■ Try it ■
A single number is the answer: how many lines of the data hold "card"?

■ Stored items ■
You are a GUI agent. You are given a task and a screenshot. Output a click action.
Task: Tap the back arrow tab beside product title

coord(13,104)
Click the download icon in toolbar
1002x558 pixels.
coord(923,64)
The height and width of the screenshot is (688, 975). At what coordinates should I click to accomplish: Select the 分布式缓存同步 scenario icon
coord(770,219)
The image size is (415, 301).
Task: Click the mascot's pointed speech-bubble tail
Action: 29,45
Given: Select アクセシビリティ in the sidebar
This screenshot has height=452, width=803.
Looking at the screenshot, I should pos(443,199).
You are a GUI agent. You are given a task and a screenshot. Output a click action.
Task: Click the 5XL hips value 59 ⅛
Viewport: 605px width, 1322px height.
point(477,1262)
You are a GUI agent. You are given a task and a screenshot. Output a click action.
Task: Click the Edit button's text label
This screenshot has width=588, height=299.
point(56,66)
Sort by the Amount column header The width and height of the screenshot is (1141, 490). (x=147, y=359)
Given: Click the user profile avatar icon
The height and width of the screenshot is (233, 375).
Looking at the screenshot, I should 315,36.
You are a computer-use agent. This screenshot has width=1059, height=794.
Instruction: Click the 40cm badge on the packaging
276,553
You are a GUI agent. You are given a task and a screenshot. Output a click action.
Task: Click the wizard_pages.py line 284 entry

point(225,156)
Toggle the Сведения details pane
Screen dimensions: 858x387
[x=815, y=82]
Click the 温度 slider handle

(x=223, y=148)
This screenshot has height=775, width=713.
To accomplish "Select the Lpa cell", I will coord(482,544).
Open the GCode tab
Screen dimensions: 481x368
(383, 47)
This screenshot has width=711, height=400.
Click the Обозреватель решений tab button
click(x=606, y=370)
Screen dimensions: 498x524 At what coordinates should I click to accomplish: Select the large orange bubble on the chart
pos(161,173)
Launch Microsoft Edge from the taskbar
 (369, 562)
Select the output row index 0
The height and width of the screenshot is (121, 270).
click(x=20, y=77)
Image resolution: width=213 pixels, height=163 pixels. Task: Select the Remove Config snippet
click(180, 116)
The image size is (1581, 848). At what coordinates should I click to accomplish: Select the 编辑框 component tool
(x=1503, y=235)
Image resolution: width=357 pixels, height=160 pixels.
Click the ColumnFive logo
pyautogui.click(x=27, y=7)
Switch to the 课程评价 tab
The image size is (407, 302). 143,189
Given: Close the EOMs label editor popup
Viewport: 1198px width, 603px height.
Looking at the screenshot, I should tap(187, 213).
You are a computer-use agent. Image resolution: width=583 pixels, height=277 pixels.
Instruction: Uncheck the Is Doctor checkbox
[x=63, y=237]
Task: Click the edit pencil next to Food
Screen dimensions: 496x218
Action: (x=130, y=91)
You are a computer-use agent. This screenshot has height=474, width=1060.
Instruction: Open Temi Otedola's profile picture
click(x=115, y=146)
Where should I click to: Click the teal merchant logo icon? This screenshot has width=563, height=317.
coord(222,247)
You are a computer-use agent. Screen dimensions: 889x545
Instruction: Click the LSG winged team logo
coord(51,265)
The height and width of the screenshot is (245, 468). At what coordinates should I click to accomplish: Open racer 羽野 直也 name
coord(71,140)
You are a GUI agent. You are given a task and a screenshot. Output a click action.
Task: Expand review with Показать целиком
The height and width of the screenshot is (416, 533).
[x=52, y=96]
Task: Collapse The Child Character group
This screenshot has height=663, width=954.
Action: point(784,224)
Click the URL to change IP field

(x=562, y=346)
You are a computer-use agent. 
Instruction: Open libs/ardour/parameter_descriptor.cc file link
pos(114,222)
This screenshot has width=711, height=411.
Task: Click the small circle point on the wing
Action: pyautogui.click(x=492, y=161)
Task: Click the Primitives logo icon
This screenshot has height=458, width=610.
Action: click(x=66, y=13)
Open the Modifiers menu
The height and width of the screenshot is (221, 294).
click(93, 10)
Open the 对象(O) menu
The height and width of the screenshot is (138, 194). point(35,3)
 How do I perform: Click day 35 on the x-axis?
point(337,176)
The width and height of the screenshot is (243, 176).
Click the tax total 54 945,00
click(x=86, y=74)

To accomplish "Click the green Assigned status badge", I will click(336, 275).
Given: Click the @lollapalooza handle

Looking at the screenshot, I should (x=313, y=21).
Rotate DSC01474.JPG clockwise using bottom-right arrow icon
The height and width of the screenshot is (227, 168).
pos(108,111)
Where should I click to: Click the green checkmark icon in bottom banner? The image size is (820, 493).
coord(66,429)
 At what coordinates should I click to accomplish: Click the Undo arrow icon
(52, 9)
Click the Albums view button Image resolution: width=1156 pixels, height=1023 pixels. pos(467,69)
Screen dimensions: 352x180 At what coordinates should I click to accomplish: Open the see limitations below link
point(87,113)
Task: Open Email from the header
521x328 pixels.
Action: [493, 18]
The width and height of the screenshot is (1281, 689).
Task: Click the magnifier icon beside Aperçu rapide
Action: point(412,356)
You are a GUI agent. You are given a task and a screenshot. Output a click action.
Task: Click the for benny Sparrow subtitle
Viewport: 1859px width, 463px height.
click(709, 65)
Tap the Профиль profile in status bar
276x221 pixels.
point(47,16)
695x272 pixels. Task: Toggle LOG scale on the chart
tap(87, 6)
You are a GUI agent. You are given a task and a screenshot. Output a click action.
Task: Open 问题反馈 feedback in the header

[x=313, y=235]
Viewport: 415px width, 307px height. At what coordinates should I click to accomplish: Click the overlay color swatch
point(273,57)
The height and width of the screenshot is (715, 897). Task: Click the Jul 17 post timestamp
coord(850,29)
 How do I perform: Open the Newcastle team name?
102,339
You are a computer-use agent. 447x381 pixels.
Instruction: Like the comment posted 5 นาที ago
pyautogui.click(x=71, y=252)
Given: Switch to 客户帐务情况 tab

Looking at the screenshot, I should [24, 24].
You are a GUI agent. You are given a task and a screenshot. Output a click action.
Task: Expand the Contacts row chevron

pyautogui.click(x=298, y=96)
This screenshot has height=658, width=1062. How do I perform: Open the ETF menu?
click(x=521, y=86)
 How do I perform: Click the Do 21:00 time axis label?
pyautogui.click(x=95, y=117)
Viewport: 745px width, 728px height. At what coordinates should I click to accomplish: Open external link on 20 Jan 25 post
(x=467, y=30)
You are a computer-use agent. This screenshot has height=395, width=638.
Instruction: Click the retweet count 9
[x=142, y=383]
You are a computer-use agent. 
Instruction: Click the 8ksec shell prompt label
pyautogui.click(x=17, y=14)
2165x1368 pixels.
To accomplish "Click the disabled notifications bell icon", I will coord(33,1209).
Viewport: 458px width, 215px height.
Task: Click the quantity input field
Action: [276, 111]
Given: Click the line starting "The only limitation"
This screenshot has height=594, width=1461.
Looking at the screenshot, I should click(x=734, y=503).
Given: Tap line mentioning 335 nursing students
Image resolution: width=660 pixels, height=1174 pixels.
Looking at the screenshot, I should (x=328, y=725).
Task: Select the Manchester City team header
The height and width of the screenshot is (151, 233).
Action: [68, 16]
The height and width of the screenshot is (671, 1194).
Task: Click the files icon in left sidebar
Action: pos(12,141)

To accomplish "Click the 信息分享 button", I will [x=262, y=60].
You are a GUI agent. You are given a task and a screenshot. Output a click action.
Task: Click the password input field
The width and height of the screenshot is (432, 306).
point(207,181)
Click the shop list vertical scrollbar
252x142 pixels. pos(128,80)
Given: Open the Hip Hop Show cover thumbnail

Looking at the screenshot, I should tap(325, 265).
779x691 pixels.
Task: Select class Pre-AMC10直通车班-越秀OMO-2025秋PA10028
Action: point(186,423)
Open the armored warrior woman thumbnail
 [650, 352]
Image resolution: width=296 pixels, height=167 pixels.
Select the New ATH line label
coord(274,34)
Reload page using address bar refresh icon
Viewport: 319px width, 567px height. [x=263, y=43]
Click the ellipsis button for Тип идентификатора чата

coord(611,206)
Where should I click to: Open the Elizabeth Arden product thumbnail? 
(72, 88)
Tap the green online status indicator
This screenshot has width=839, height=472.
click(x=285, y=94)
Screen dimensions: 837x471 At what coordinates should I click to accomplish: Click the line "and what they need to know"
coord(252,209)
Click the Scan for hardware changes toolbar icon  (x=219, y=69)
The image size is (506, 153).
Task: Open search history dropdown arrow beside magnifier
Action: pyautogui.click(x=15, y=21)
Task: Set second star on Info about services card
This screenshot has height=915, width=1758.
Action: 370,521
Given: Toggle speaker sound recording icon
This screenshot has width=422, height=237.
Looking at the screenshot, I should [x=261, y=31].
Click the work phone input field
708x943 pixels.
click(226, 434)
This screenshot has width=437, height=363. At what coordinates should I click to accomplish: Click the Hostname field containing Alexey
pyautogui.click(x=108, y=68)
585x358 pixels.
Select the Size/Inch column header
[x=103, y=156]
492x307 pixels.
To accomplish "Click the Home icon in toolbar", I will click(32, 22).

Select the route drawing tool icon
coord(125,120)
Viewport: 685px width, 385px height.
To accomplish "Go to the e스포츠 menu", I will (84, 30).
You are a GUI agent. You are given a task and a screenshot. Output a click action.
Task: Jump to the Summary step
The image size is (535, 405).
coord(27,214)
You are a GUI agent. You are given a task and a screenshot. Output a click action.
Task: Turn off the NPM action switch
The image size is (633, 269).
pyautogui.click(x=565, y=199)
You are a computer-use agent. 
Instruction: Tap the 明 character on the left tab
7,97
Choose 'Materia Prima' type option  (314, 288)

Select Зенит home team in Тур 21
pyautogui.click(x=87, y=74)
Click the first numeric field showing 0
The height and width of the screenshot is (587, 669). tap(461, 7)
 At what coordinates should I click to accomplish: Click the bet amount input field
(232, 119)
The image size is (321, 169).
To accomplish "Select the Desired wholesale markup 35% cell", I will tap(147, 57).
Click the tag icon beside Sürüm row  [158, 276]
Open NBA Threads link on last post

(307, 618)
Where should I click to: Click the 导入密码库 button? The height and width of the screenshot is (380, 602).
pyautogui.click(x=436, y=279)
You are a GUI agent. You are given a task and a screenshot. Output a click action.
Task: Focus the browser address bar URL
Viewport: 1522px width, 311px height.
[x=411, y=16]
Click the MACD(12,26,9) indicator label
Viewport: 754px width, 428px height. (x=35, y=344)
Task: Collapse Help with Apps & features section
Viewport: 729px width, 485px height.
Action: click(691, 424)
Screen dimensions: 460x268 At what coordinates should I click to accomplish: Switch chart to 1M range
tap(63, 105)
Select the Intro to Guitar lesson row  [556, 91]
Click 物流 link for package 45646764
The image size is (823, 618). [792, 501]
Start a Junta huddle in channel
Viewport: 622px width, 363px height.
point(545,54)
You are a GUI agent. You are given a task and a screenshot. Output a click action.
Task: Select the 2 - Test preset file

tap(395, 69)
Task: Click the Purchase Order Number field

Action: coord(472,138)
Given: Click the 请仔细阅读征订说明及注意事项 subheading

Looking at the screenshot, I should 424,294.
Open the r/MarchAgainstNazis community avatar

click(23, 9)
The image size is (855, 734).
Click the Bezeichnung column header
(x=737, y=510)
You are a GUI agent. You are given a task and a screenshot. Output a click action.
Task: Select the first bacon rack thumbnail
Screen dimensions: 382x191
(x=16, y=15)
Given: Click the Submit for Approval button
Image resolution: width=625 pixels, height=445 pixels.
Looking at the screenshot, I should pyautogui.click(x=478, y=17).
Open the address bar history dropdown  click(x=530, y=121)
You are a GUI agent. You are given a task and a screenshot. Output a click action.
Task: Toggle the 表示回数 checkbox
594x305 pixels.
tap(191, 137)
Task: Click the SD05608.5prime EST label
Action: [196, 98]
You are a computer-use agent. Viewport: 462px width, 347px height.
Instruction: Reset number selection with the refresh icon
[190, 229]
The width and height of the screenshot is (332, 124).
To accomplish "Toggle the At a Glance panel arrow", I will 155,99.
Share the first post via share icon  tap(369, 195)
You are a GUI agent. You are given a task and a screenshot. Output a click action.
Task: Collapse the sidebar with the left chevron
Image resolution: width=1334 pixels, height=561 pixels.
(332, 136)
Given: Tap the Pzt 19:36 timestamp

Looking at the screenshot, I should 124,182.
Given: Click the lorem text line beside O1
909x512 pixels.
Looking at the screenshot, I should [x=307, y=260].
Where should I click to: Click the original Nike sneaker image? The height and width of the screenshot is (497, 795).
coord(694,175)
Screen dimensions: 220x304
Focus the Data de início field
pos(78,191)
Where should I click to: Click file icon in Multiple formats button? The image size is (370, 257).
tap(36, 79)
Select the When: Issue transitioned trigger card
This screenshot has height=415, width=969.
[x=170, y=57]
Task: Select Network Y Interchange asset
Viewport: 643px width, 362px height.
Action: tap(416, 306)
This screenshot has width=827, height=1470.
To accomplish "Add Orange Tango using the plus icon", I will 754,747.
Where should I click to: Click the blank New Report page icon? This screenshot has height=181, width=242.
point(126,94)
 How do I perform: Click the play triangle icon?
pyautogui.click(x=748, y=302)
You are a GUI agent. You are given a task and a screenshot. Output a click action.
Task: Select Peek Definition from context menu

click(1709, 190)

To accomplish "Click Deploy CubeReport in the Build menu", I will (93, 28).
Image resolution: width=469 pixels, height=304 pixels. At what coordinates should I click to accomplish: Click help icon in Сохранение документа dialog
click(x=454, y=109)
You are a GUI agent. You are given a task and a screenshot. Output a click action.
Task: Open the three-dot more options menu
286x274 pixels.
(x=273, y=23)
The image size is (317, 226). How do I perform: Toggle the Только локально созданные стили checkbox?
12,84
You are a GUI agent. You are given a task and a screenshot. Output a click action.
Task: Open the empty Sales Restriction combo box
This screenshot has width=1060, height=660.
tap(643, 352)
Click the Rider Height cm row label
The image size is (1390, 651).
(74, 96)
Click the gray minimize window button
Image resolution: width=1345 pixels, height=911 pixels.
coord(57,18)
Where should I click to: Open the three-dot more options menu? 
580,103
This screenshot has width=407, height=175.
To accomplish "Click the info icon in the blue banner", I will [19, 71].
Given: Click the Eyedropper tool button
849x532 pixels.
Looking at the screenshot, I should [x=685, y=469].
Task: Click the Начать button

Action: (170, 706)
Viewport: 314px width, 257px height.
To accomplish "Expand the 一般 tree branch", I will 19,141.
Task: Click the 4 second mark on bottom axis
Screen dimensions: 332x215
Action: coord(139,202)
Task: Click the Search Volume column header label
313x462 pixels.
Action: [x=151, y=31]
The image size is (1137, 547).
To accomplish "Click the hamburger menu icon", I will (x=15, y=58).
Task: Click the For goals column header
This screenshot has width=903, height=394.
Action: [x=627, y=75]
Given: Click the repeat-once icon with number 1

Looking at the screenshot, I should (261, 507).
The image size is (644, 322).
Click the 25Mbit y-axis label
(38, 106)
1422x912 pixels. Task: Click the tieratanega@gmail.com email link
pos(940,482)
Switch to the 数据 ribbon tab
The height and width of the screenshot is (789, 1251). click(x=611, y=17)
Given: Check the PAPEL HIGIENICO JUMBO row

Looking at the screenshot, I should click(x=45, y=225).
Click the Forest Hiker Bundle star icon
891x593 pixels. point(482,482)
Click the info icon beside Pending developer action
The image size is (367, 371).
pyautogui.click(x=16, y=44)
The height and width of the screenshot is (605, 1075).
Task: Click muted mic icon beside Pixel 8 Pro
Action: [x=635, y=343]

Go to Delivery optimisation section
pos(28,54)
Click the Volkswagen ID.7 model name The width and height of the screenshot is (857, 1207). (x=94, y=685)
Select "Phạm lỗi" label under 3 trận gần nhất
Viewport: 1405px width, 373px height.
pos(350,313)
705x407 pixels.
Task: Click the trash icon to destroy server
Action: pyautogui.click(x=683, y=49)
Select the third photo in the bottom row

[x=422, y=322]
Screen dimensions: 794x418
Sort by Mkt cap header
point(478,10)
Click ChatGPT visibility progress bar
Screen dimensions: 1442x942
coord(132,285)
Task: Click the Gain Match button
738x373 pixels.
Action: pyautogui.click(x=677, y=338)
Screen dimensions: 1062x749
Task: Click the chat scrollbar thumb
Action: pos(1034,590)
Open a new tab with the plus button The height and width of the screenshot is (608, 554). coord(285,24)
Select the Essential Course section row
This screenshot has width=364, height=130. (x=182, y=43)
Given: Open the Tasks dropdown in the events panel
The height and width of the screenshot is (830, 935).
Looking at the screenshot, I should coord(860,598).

■ Final answer ■
2